Records from a dataset:
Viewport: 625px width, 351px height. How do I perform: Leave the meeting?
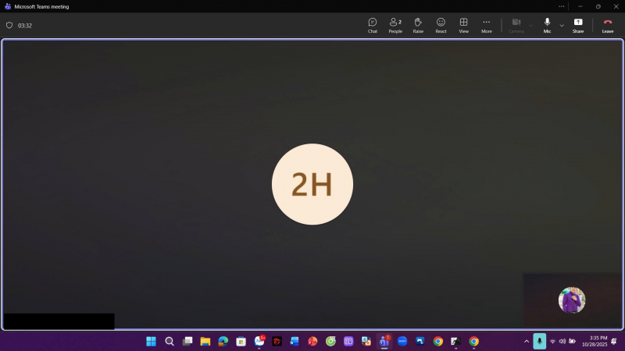607,25
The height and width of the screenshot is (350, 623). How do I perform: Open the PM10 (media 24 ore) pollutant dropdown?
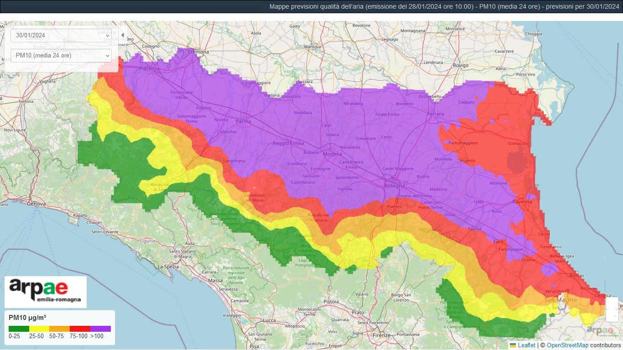(61, 56)
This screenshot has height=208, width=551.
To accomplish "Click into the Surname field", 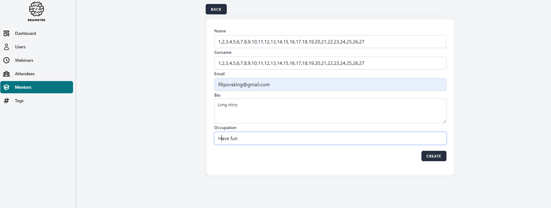I will pos(330,63).
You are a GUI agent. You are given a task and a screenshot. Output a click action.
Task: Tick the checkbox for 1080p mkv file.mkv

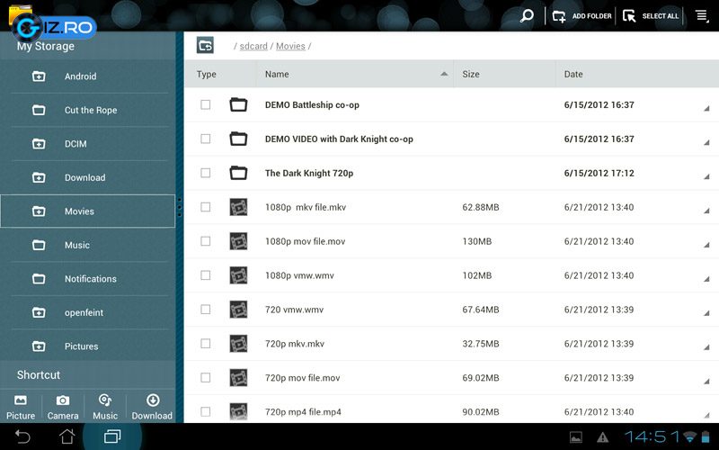[x=206, y=207]
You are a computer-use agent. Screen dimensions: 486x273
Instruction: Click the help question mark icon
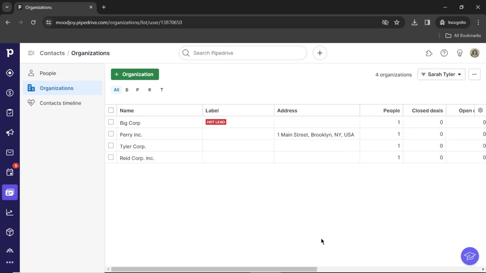pyautogui.click(x=444, y=53)
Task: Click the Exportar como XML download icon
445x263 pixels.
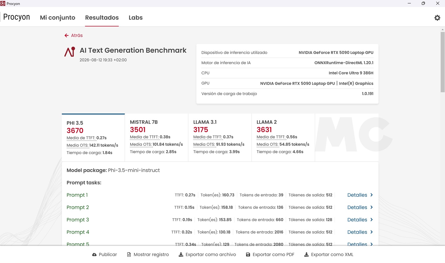Action: [306, 255]
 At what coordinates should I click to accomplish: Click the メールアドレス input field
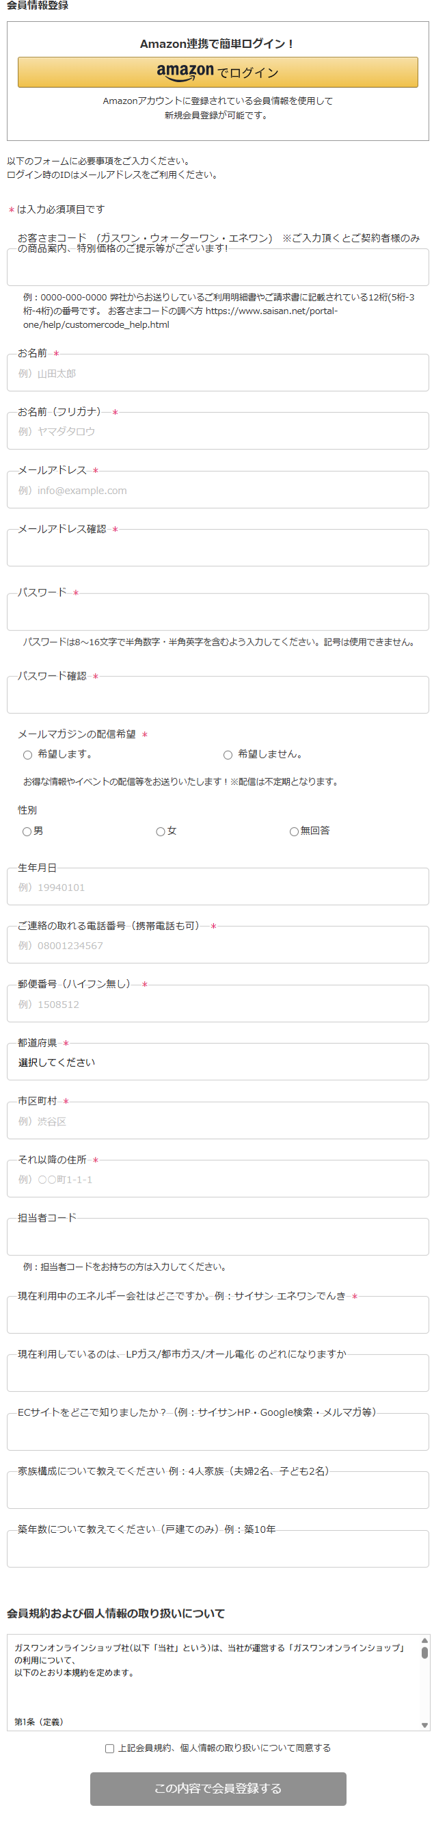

Exercise description: Going through the records, say how many lines hold the string "agent". Only the number should be given.

Response area: 2